One of the best things about Coconut Curry Chicken and Rice is how accessible the ingredients are. You don’t need a pantry full of exotic spices, just a few staple ingredients that you can find at any grocery store. The recipe is also quick to come together, making it ideal for busy weeknights or cozy weekend dinners. And if you’re a fan of dishes like Oven Baked Chicken And Rice, this coconut curry variation adds a fresh, exciting twist to the classic chicken and rice combo.
Your Shopping Guide
- 1 pound chicken breast, diced: Choose fresh, skinless chicken breast. Dicing them small helps the chicken cook evenly and absorb the curry flavors.
- 1 cup jasmine rice: Jasmine rice is fragrant and slightly sticky, making it perfect for soaking up the curry sauce.
- 1 can coconut milk: Use full-fat coconut milk for a rich, creamy sauce. Shake the can well before opening.
- 2 tablespoons curry powder: A good quality curry powder will make all the difference. Look for one with balanced spices and no added salt.
- 1 tablespoon olive oil: For sautéing the aromatics and chicken.
- 1 onion, chopped: Yellow or white onion works best for a savory base.
- 2 cloves garlic, minced: Fresh garlic adds essential depth of flavor.
- 1 tablespoon fresh ginger, grated: Ginger gives a bright, zesty note that complements the curry spices.
- 1 bell pepper, chopped: Adds color and a subtle sweetness. Red, yellow, or orange peppers work well.
- 1 cup chicken broth: Adds moisture and enhances the overall flavor of the curry.
- Salt and pepper to taste: Essential for seasoning.

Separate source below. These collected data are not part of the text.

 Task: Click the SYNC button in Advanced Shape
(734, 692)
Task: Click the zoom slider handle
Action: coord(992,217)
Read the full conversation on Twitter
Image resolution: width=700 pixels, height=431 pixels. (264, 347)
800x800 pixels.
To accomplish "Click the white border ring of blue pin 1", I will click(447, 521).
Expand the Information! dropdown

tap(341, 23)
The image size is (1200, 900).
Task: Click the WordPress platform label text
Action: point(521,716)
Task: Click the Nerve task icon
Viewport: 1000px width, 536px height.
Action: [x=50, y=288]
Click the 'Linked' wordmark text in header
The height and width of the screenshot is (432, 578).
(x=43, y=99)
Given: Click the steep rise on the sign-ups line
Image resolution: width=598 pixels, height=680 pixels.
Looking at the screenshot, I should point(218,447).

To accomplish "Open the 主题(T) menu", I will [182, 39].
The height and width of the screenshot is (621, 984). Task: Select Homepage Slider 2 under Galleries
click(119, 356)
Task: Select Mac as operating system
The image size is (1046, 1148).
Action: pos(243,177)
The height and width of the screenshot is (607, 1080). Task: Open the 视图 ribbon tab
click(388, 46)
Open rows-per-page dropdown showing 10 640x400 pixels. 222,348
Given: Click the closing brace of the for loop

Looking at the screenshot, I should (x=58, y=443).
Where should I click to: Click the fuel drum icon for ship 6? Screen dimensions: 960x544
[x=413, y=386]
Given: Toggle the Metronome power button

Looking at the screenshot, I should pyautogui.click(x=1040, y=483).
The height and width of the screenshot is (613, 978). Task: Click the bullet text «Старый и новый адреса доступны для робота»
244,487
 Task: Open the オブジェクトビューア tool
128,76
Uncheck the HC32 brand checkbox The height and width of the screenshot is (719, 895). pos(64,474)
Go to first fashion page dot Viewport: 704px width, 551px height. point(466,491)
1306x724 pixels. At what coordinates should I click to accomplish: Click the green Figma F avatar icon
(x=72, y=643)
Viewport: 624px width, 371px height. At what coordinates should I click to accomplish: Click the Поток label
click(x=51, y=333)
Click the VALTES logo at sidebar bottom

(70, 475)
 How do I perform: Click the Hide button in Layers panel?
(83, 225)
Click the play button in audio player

- Fresh cilantro for garnish: Adds a fresh, herbal finish to the dish.
Equipment & Tools
- Large skillet or sauté pan: For cooking the chicken and vegetables.
- Medium saucepan: To cook the jasmine rice perfectly fluffy.
- Cutting board and sharp knife: For chopping the onion, bell pepper, and chicken.
- Grater or microplane: To grate fresh ginger effortlessly.
- Measuring cups and spoons: To ensure accurate ingredient amounts.
- Wooden spoon or spatula: For stirring the curry sauce and rice.
Make Coconut Curry Chicken and Rice: A Simple Method

Step 1: Prepare the Jasmine Rice
Rinse 1 cup of jasmine rice under cold water until the water runs clear. This removes excess starch and prevents the rice from becoming gummy. In a medium saucepan, combine the rinsed rice with 1 ½ cups of water. Bring to a boil, then reduce heat to low, cover, and simmer for about 15 minutes until the water is absorbed. Remove from heat and let it sit, covered, for 5 minutes. Fluff with a fork before serving.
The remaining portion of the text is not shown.